Specialisation before generalisation
There is no shortage of ambition in robotics, but the difference between ambition and progress is often one of focus. Ambi Robotics has chosen a narrow warehouse automation domain precisely because it is manageable, measurable, and operationally valuable. “Rather than focusing on solving general-purpose robotics from the outset, the ultimate robot butler, we should focus on narrower, specific tasks,” Goldberg says. “Starting with a focused application gives us a better shot at success. From there, we can expand and generalise.”
This approach resonates far beyond robotics. The lesson is the same in healthcare, finance, and manufacturing: start with data-rich domains where success can be demonstrated, then scale. Generality, if it comes at all, comes from iteration, not intention.
The Prime model’s scaling curve, echoing the logarithmic improvements seen in large language models, suggests that data accumulation, not architectural novelty, is the key to performance. But it is the nature of the data that matters. Real-world, task-specific data recorded by robots in action has proven far more effective than synthetic approximations or video proxies.
What emerges is a roadmap for robotics companies and any enterprise looking to extend AI into the physical world. Systems that learn from interaction, improve over time, and are built for domain-specific excellence are more than tactical investments; they are strategic differentiators.
From robotic arms to ageing societies
This might seem like an esoteric corner of logistics, but its implications are broader. The problem Ambi is addressing is not unique to e-commerce. Healthcare, elder care, and agriculture are all domains where physical interaction is essential, and labour is increasingly scarce. “Most of our engagement is online, but we still have physical bodies that require interaction with the physical environment,” Goldberg says. “We need to move, make, and maintain things, both our environment and ourselves.”

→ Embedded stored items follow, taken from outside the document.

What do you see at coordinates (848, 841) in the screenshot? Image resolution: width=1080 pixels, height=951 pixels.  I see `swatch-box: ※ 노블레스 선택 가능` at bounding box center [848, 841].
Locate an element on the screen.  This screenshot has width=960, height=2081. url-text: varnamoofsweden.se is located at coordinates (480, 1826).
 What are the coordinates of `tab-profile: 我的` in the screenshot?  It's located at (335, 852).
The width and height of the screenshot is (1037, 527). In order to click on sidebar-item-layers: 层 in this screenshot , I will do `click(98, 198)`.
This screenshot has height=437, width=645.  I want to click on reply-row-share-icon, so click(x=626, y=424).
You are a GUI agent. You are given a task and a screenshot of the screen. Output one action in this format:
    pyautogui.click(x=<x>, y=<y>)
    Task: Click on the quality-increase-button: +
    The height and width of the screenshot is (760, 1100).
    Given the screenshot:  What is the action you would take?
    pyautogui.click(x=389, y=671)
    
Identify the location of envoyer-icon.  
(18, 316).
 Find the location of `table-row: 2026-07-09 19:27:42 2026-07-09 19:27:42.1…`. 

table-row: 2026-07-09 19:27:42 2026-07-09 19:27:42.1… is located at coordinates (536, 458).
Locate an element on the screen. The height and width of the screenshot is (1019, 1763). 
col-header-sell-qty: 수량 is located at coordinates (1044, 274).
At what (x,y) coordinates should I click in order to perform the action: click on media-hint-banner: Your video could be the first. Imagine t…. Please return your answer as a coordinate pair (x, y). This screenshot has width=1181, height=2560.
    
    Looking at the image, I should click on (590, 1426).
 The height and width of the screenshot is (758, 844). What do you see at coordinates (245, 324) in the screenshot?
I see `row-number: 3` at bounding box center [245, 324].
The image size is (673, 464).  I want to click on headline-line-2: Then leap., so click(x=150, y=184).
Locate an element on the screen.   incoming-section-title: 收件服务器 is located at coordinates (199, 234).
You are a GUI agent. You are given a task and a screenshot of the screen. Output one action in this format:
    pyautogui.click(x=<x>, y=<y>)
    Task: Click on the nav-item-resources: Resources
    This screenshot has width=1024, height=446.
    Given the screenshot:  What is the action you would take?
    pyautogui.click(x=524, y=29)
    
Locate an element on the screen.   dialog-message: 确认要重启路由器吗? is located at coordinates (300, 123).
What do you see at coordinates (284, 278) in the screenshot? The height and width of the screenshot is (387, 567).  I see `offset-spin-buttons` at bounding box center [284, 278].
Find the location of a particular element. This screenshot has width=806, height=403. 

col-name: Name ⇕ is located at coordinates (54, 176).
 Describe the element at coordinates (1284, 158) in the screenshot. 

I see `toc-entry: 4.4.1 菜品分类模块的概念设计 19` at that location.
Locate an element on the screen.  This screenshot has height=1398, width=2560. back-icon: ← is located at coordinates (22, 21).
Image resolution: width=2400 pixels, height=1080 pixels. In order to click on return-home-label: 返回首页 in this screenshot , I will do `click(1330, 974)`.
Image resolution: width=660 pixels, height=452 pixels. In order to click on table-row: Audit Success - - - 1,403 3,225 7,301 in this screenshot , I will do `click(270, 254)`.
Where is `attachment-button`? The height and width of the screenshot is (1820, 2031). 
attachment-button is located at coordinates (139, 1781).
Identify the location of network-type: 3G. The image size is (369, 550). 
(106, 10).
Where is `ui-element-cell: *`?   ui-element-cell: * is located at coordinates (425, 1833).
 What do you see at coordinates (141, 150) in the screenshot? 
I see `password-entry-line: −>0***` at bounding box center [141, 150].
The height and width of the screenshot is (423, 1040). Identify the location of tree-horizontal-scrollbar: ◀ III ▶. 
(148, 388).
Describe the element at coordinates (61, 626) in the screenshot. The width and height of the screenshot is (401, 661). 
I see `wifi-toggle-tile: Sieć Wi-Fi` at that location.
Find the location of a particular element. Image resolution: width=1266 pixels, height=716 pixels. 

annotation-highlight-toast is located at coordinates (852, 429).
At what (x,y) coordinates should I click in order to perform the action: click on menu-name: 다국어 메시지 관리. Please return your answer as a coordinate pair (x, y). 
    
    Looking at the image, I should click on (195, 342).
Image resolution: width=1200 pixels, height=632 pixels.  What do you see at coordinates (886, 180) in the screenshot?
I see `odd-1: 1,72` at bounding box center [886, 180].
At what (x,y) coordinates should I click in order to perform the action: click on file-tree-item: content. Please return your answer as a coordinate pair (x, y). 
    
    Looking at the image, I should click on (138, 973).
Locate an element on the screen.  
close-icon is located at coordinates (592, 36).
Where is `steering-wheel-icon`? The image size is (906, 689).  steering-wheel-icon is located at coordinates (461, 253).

As populations age and workforces shrink, physical AI must step in. But it will not arrive as a general-purpose humanoid robot with catch-all capabilities. It will arrive, as software did, through narrow verticals, honed by real-world data and refined through repetition.
The challenge ahead is not just to build better robots but also better systems for generating, storing, and learning from physical interaction data. As Goldberg notes, “The robot data gap is enormous, on the order of 100,000 times smaller than what we have for language models. But with approaches like the data flywheel, we can start closing that gap one step at a time.”
The future of robotics will not be built by mimicking human form or behaviour. It will be built by solving human problems. It will not be sparked by a single breakthrough but by thousands of systems solving real-world tasks more effectively over time. That means shifting focus from idealised visions of humanoid assistants to the systems already at work in warehouses, labs, and factories, systems that learn, adapt, and scale through data.
Those robots may not fold laundry or make tea, but they will do something more valuable: They will extend the reach of human capability, not by replacing people but by enabling them to focus on what matters most. The rest, as always, will follow.